:: Aim of the task ::
In the entries that follow, the first line to write out is the one containing "べっ甲 (24, 288)", and the last is the one containing "[Facebook] (512, 2203)". Reproduce that stretch exactly, with nothing before or after it.

:: Data for analysis ::

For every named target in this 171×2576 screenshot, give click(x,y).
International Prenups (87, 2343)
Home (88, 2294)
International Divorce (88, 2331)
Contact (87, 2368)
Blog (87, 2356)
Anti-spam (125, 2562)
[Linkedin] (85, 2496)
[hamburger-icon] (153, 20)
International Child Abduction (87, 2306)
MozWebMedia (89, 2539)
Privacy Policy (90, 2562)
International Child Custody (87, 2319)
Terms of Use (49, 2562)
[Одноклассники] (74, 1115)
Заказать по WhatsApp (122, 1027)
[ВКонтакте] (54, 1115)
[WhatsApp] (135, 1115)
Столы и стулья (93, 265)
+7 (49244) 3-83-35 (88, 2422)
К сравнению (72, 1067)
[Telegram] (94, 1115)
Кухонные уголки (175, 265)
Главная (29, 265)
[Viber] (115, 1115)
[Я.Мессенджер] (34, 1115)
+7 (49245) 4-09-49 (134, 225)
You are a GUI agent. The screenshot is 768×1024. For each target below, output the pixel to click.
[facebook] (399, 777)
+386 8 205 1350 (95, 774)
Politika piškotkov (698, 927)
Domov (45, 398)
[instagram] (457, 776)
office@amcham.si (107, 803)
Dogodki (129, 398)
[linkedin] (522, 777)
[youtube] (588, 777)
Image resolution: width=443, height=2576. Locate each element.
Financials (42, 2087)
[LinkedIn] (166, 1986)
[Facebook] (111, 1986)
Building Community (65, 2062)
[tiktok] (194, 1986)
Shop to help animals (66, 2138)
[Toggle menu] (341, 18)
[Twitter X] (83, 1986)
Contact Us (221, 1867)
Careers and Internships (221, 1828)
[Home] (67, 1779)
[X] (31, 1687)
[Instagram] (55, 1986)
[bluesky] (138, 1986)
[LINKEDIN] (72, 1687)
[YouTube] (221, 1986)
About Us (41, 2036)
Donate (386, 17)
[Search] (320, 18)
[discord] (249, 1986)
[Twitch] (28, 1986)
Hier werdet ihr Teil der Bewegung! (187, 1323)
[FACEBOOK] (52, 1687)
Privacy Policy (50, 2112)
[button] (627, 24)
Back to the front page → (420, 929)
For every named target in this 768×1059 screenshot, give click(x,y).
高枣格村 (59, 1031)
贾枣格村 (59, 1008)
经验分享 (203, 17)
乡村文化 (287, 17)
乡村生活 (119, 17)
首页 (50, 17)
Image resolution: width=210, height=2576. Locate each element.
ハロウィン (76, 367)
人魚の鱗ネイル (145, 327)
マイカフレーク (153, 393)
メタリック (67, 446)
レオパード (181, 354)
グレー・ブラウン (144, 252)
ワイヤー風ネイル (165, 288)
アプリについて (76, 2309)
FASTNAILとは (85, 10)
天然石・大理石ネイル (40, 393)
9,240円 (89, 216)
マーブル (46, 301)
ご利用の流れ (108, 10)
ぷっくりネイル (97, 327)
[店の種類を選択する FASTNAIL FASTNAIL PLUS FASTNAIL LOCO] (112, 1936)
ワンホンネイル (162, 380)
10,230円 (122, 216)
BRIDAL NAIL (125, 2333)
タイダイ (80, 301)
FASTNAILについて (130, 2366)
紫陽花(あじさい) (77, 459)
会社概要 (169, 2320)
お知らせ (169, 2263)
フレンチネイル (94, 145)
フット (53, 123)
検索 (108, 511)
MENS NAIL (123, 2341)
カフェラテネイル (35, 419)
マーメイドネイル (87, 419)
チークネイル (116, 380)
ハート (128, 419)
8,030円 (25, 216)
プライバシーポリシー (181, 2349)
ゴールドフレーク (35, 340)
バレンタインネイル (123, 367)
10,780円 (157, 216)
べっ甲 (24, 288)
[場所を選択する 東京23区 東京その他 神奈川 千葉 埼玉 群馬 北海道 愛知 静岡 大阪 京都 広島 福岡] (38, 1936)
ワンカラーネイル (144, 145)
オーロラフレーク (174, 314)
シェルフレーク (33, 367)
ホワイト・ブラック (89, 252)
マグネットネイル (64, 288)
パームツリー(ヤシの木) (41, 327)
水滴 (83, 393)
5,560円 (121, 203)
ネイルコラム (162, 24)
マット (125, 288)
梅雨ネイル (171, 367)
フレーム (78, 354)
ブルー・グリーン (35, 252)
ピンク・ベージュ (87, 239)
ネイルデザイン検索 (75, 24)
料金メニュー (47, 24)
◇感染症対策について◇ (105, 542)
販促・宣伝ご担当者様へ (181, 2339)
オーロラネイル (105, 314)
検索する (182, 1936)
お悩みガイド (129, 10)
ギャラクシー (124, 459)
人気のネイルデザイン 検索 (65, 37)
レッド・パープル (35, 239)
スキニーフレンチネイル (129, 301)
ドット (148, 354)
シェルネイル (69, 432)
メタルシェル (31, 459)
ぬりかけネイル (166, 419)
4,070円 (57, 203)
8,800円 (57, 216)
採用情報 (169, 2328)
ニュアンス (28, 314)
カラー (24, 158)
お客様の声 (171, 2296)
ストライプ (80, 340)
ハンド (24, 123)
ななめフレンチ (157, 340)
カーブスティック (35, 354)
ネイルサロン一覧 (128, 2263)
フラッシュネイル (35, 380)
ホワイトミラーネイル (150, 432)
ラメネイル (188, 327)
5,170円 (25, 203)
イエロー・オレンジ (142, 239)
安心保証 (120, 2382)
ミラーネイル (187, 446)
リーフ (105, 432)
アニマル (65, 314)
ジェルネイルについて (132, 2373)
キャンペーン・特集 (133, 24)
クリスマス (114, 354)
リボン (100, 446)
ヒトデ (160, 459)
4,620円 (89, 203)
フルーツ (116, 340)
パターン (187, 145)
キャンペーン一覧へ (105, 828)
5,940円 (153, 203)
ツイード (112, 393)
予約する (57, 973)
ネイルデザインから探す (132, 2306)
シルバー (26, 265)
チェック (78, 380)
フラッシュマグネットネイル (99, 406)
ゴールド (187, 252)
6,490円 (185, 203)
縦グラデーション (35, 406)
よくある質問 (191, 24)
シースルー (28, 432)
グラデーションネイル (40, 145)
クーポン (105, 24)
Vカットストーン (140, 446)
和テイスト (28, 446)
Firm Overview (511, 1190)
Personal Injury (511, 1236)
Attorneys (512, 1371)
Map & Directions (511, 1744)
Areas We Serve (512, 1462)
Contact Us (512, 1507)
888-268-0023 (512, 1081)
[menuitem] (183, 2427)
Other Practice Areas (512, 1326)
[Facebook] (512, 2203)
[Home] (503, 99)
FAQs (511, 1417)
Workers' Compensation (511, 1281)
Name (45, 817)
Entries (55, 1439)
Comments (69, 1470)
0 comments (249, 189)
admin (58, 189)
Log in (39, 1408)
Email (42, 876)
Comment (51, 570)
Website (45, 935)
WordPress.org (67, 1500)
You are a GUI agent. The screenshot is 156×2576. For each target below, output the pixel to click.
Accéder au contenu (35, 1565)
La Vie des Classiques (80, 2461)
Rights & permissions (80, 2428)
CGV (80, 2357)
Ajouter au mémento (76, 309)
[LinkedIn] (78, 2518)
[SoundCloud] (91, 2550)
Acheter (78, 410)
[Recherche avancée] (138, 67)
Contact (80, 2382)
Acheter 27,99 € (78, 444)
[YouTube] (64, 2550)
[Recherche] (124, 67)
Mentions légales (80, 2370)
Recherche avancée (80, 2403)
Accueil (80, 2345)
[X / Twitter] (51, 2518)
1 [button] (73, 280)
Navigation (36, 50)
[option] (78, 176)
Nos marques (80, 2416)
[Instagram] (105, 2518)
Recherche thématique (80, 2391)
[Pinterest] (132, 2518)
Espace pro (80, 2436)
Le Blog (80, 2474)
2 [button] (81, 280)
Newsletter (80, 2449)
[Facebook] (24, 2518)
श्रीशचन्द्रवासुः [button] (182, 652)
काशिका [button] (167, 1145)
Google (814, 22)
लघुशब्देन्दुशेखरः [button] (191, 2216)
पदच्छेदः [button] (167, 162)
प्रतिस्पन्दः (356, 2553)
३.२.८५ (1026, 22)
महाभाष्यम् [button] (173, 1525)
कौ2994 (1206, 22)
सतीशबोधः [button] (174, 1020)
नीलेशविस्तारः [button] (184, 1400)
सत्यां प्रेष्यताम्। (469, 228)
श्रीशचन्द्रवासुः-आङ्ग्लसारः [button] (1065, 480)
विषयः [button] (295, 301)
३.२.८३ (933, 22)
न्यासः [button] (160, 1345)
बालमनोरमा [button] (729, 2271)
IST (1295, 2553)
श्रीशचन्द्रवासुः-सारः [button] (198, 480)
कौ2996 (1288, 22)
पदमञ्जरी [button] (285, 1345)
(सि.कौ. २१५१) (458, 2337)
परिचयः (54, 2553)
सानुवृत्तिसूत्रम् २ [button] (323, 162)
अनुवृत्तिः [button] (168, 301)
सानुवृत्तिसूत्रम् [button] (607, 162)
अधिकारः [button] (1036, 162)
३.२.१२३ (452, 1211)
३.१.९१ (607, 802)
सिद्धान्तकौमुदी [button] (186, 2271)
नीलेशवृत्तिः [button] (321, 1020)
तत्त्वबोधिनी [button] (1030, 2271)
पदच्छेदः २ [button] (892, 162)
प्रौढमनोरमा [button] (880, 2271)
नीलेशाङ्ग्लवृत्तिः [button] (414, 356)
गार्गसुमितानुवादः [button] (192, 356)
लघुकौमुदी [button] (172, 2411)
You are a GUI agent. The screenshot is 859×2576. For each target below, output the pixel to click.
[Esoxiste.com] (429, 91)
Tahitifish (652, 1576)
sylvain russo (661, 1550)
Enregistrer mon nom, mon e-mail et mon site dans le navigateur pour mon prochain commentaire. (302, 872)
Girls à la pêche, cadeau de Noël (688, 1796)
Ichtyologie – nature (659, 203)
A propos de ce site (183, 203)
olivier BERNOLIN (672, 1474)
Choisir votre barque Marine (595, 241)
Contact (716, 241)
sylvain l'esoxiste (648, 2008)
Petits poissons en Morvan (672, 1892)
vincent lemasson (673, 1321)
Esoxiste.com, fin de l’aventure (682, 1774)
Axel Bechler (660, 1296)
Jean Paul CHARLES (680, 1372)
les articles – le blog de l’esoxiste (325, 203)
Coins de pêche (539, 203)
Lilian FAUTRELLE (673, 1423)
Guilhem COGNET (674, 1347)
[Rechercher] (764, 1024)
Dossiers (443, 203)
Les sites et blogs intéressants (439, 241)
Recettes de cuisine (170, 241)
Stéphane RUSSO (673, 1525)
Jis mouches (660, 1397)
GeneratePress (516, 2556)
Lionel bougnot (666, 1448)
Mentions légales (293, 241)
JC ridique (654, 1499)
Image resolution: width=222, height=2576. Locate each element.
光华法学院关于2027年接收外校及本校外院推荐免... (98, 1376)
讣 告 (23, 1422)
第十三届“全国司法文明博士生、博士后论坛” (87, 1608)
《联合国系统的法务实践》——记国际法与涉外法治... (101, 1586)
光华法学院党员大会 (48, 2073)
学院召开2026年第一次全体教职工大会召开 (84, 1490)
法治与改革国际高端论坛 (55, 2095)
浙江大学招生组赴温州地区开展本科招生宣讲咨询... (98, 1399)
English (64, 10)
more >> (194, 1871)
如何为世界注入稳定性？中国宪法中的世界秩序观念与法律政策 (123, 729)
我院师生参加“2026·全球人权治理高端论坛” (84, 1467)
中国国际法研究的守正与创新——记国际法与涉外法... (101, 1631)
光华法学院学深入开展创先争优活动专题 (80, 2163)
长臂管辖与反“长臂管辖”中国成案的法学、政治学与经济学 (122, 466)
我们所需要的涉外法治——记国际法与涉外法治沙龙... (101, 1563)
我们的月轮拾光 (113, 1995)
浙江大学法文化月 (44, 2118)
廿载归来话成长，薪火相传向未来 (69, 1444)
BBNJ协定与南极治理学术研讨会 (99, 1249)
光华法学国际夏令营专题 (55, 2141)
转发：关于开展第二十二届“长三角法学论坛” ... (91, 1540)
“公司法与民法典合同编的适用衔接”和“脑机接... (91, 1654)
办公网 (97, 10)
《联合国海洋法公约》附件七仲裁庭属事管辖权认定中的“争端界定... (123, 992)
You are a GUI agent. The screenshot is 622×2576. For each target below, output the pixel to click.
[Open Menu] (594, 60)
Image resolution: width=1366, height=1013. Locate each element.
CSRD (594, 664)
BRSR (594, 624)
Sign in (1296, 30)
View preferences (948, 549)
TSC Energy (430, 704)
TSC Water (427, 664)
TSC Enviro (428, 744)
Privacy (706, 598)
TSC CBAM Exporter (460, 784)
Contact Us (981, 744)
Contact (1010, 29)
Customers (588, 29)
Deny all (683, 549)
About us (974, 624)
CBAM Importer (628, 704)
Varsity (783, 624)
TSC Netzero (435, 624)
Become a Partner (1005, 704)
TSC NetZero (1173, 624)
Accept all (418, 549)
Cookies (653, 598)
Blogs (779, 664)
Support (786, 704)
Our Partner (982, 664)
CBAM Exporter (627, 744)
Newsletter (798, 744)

:: Answer below ::
べっ甲 (24, 288)
[場所を選択する 東京23区 東京その他 神奈川 千葉 埼玉 群馬 北海道 愛知 静岡 大阪 京都 広島 福岡] (38, 1936)
ワンカラーネイル (144, 145)
オーロラフレーク (174, 314)
シェルフレーク (33, 367)
ホワイト・ブラック (89, 252)
マグネットネイル (64, 288)
パームツリー(ヤシの木) (41, 327)
水滴 (83, 393)
5,560円 (121, 203)
ネイルコラム (162, 24)
マット (125, 288)
梅雨ネイル (171, 367)
フレーム (78, 354)
ブルー・グリーン (35, 252)
ピンク・ベージュ (87, 239)
ネイルデザイン検索 (75, 24)
料金メニュー (47, 24)
◇感染症対策について◇ (105, 542)
販促・宣伝ご担当者様へ (181, 2339)
オーロラネイル (105, 314)
検索する (182, 1936)
お悩みガイド (129, 10)
ギャラクシー (124, 459)
人気のネイルデザイン 検索 (65, 37)
レッド・パープル (35, 239)
スキニーフレンチネイル (129, 301)
ドット (148, 354)
シェルネイル (69, 432)
メタルシェル (31, 459)
ぬりかけネイル (166, 419)
4,070円 (57, 203)
8,800円 (57, 216)
採用情報 (169, 2328)
ニュアンス (28, 314)
カラー (24, 158)
お客様の声 (171, 2296)
ストライプ (80, 340)
ハンド (24, 123)
ななめフレンチ (157, 340)
カーブスティック (35, 354)
ネイルサロン一覧 (128, 2263)
フラッシュネイル (35, 380)
ホワイトミラーネイル (150, 432)
ラメネイル (188, 327)
5,170円 (25, 203)
イエロー・オレンジ (142, 239)
安心保証 (120, 2382)
ミラーネイル (187, 446)
リーフ (105, 432)
アニマル (65, 314)
ジェルネイルについて (132, 2373)
キャンペーン・特集 (133, 24)
クリスマス (114, 354)
リボン (100, 446)
ヒトデ (160, 459)
4,620円 (89, 203)
フルーツ (116, 340)
パターン (187, 145)
キャンペーン一覧へ (105, 828)
5,940円 (153, 203)
ツイード (112, 393)
予約する (57, 973)
ネイルデザインから探す (132, 2306)
シルバー (26, 265)
チェック (78, 380)
フラッシュマグネットネイル (99, 406)
ゴールド (187, 252)
6,490円 (185, 203)
縦グラデーション (35, 406)
よくある質問 (191, 24)
シースルー (28, 432)
グラデーションネイル (40, 145)
クーポン (105, 24)
Vカットストーン (140, 446)
和テイスト (28, 446)
Firm Overview (511, 1190)
Personal Injury (511, 1236)
Attorneys (512, 1371)
Map & Directions (511, 1744)
Areas We Serve (512, 1462)
Contact Us (512, 1507)
888-268-0023 (512, 1081)
[menuitem] (183, 2427)
Other Practice Areas (512, 1326)
[Facebook] (512, 2203)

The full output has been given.